Saved data entries
——

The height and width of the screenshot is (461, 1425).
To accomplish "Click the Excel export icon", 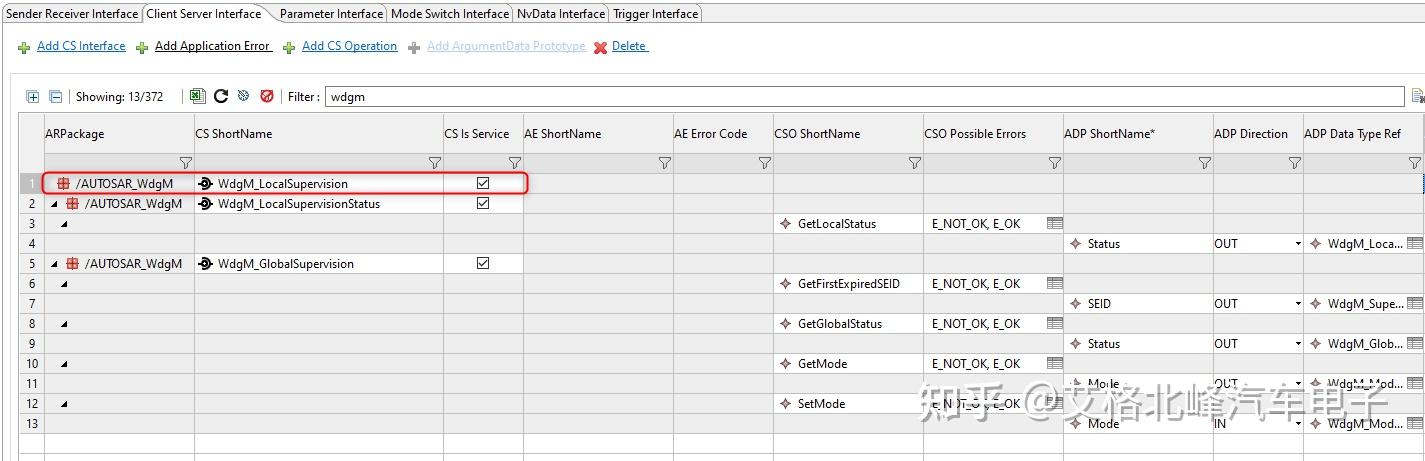I will (x=198, y=97).
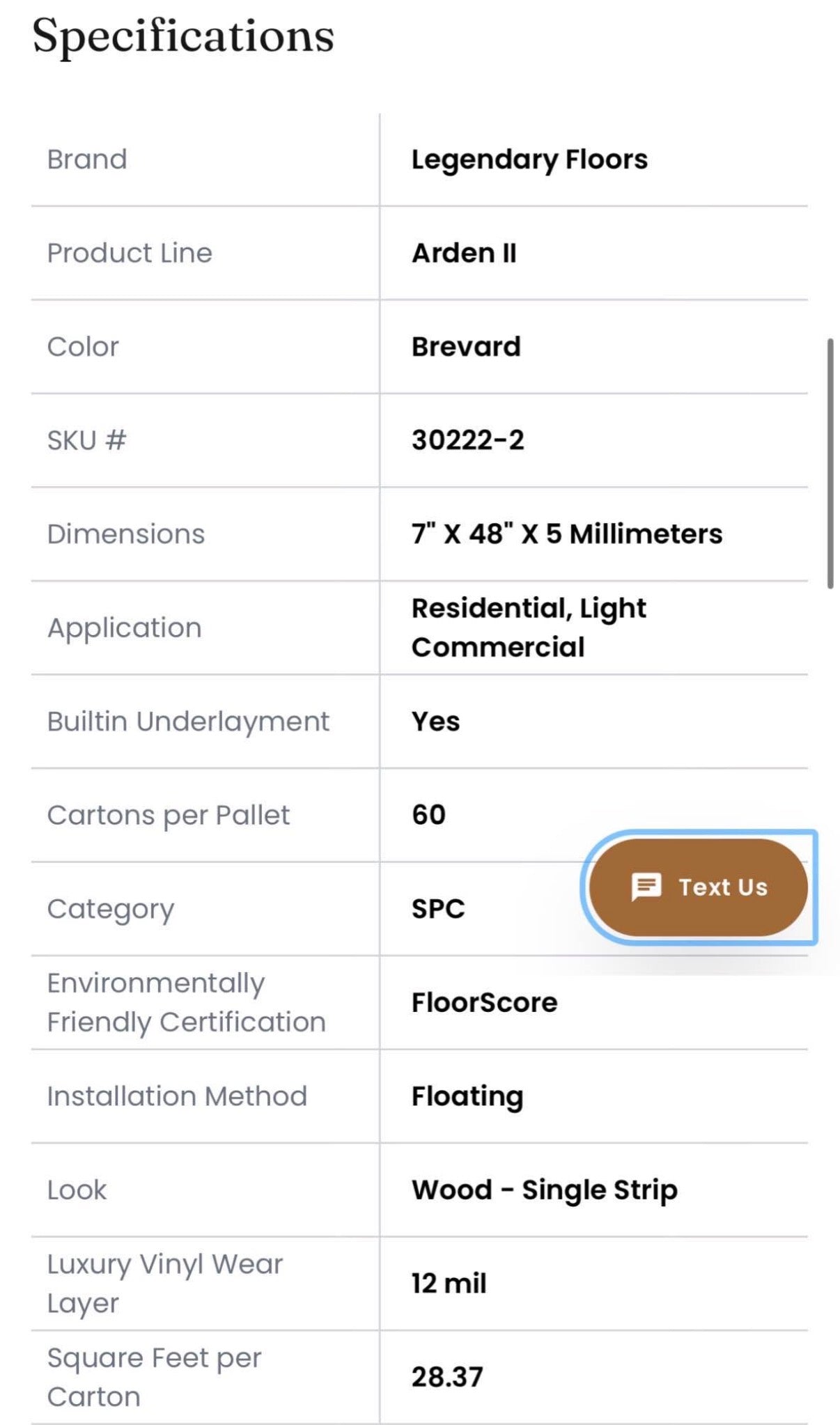
Task: Select the FloorScore certification value
Action: click(x=484, y=1003)
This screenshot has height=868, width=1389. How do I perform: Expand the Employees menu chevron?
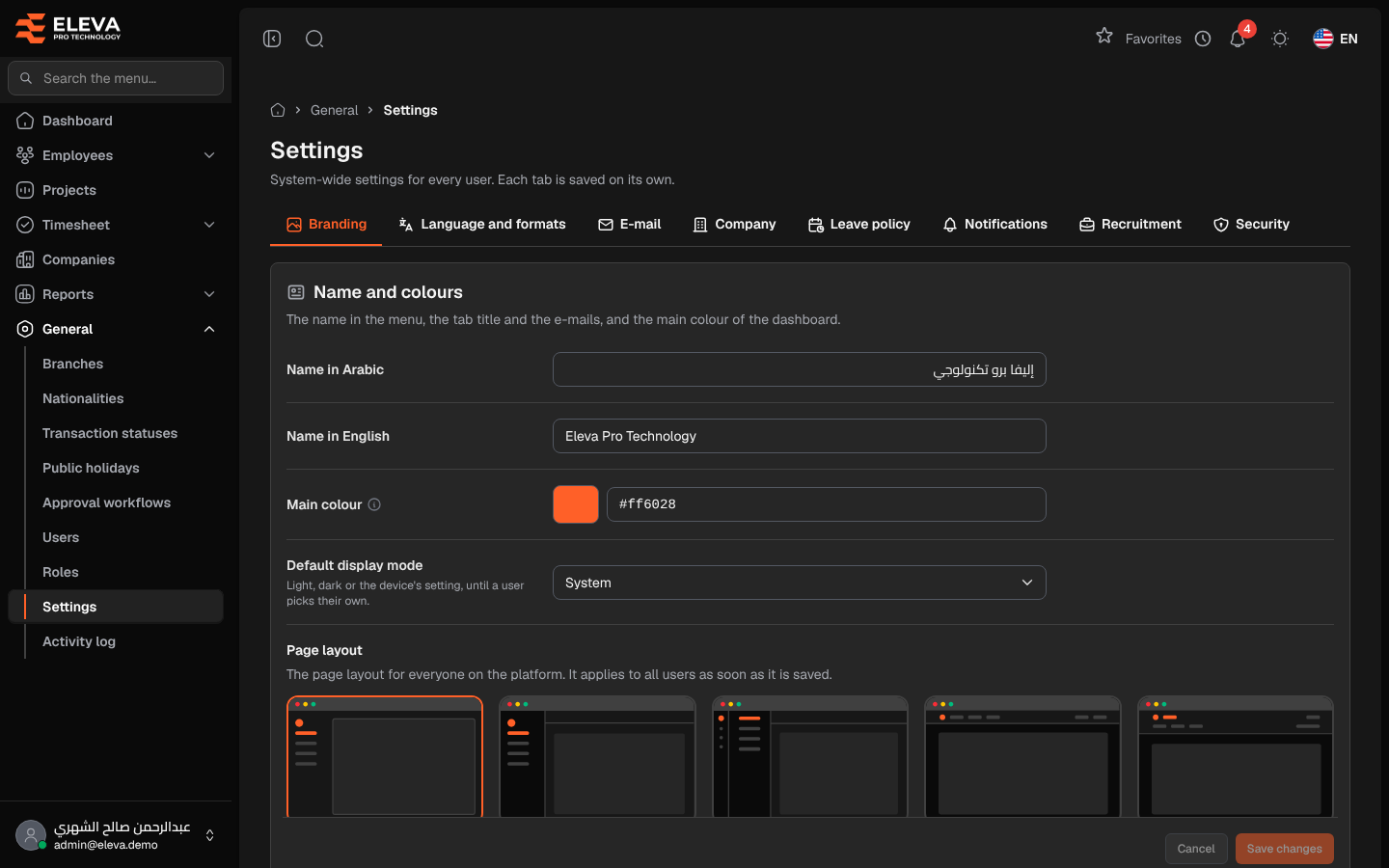point(209,155)
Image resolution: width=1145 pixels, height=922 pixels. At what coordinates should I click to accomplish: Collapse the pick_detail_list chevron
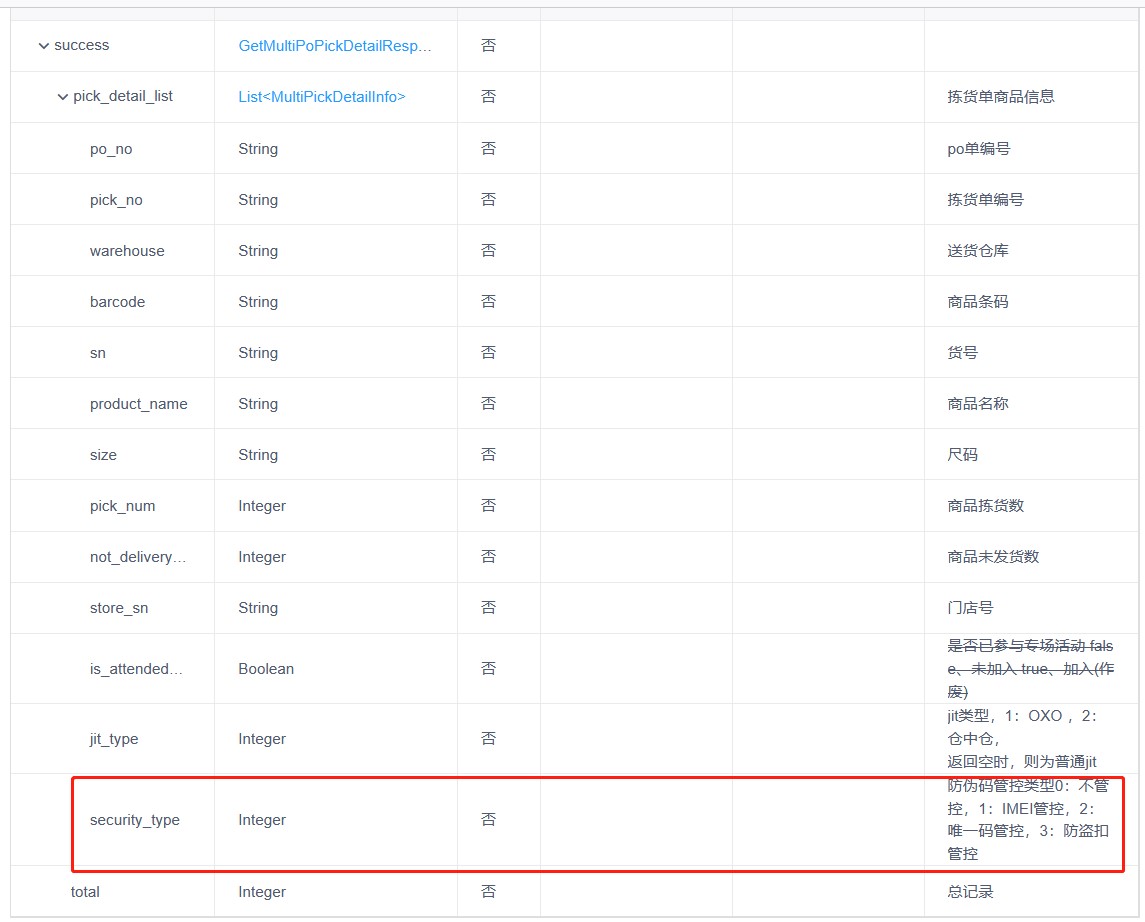click(62, 97)
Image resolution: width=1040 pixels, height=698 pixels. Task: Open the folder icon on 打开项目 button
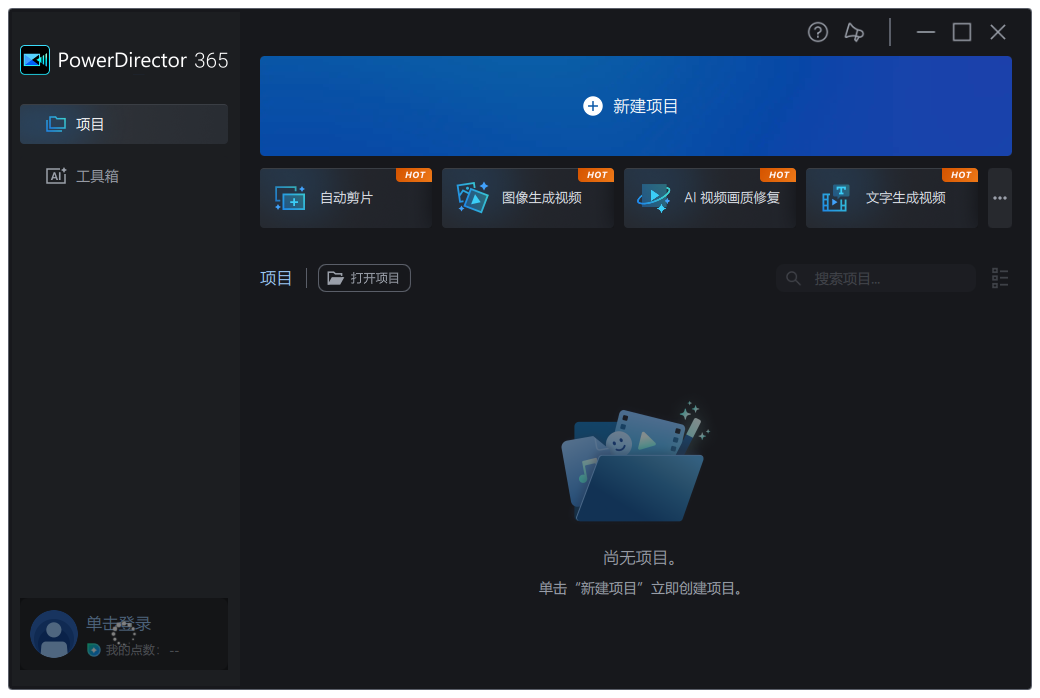(336, 277)
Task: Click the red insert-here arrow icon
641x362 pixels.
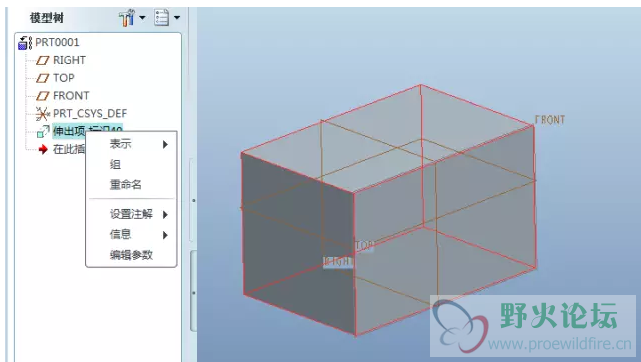Action: coord(43,150)
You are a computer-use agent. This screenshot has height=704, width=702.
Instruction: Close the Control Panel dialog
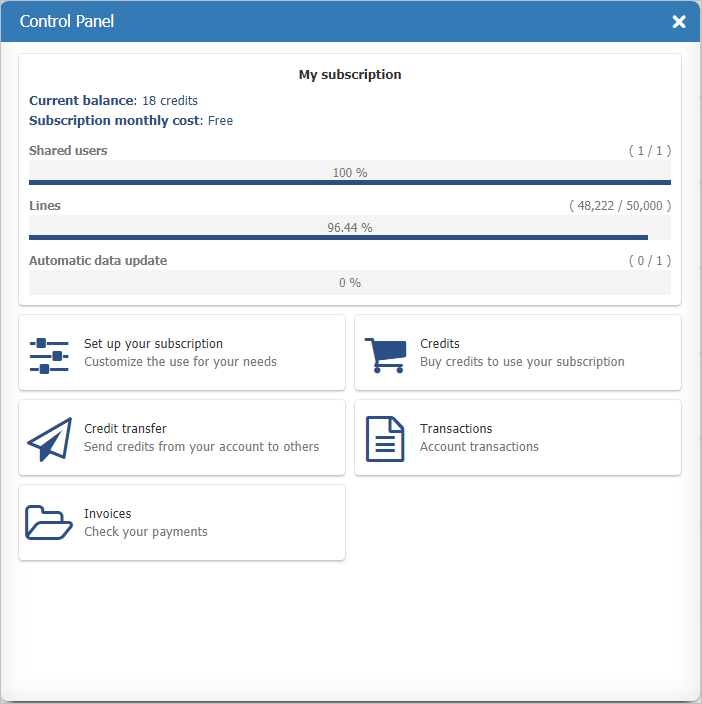pos(679,21)
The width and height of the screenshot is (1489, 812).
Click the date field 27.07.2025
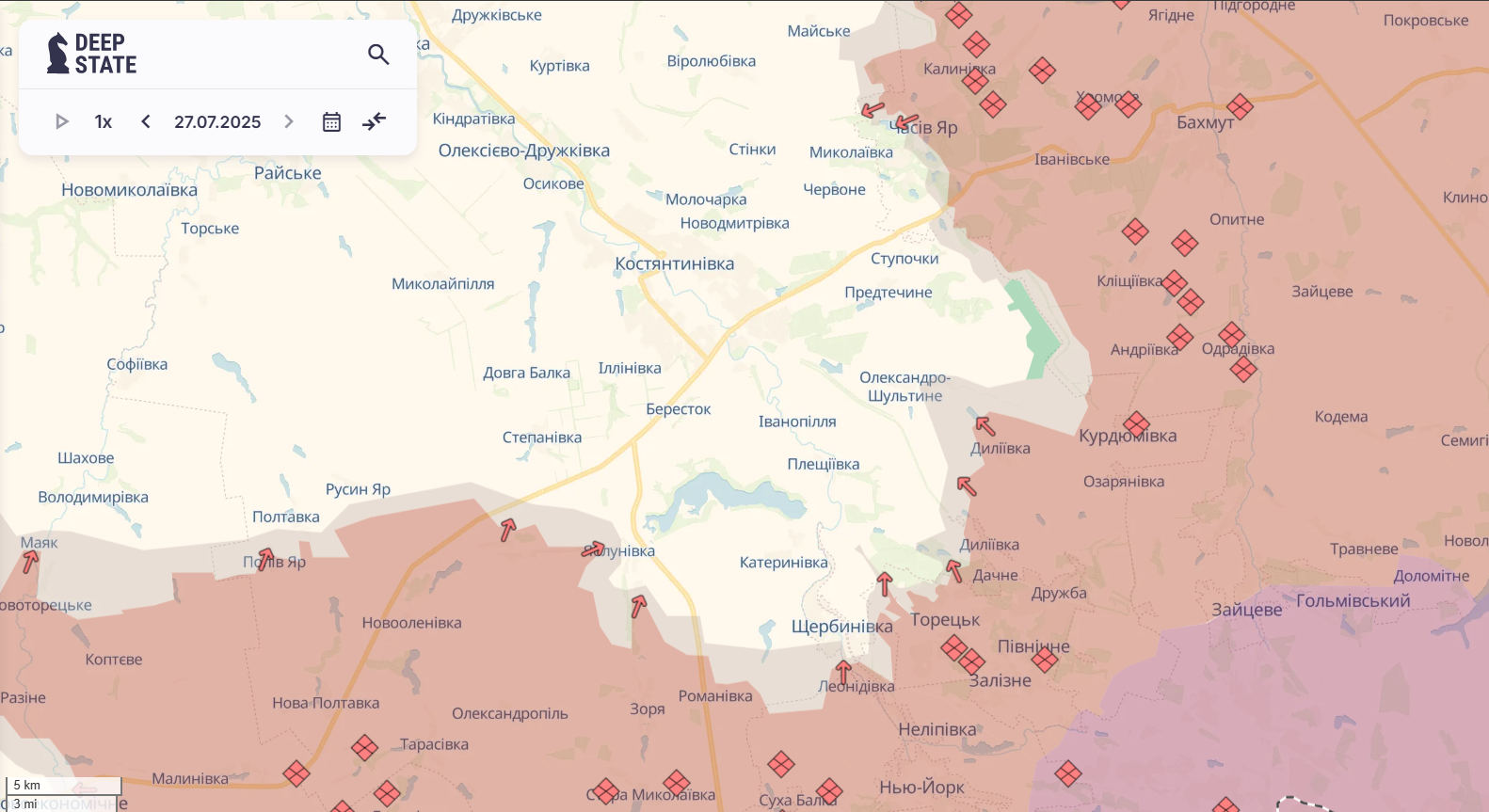[x=217, y=121]
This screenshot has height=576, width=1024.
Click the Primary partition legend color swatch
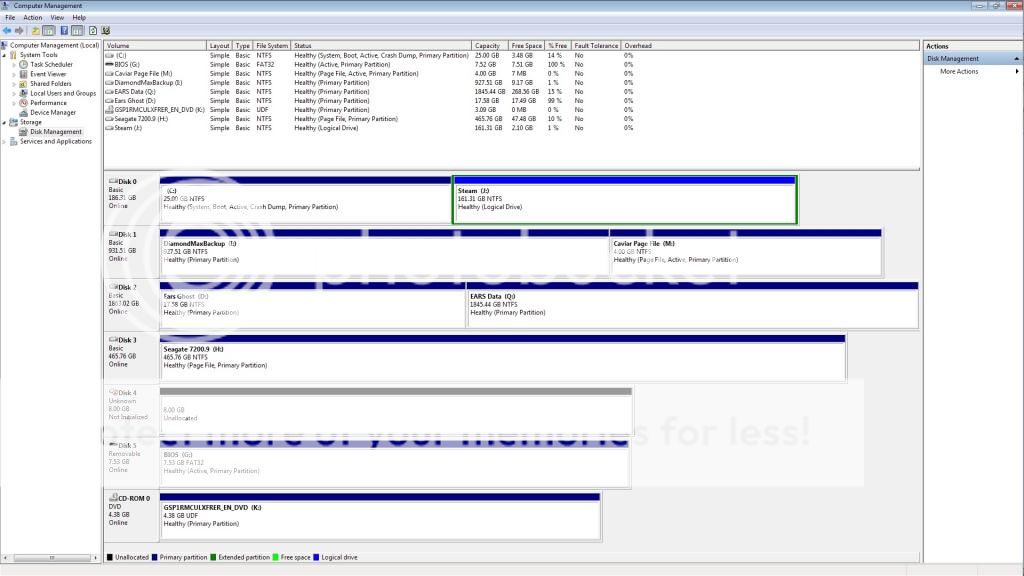(x=155, y=557)
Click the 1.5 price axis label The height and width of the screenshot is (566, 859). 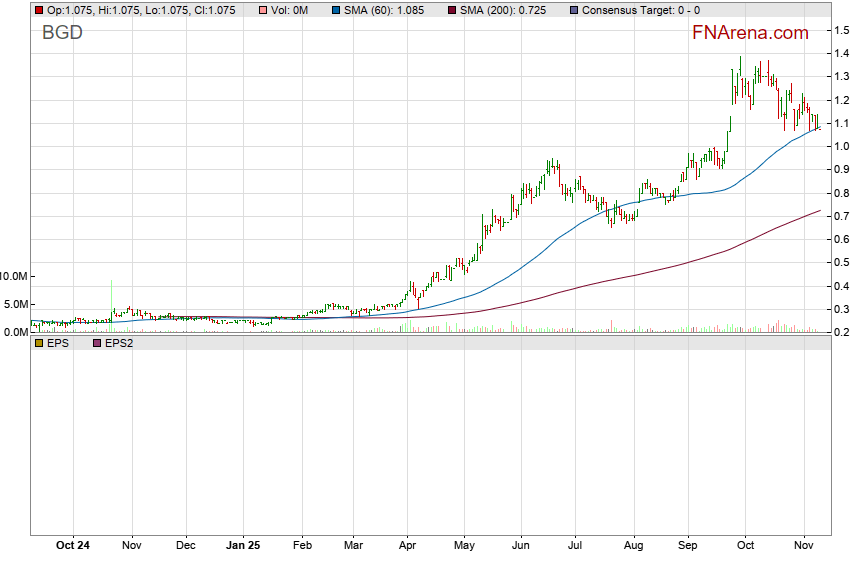[842, 31]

——

WHAT TO PRODUCE
In the entries above, find the line that contains "Image resolution: width=1040" and the line that contains "The width and". Reproduce exactly those two lines and every line between them, but not the pictures.

WRITTEN ANSWER
Image resolution: width=1040 pixels, height=698 pixels. Task: Open the folder icon on 打开项目 button
(336, 277)
Task: Click the red insert-here arrow icon
641x362 pixels.
Action: coord(43,150)
You are a computer-use agent. This screenshot has height=704, width=702.
Instruction: Close the Control Panel dialog
pos(679,21)
The width and height of the screenshot is (1489, 812).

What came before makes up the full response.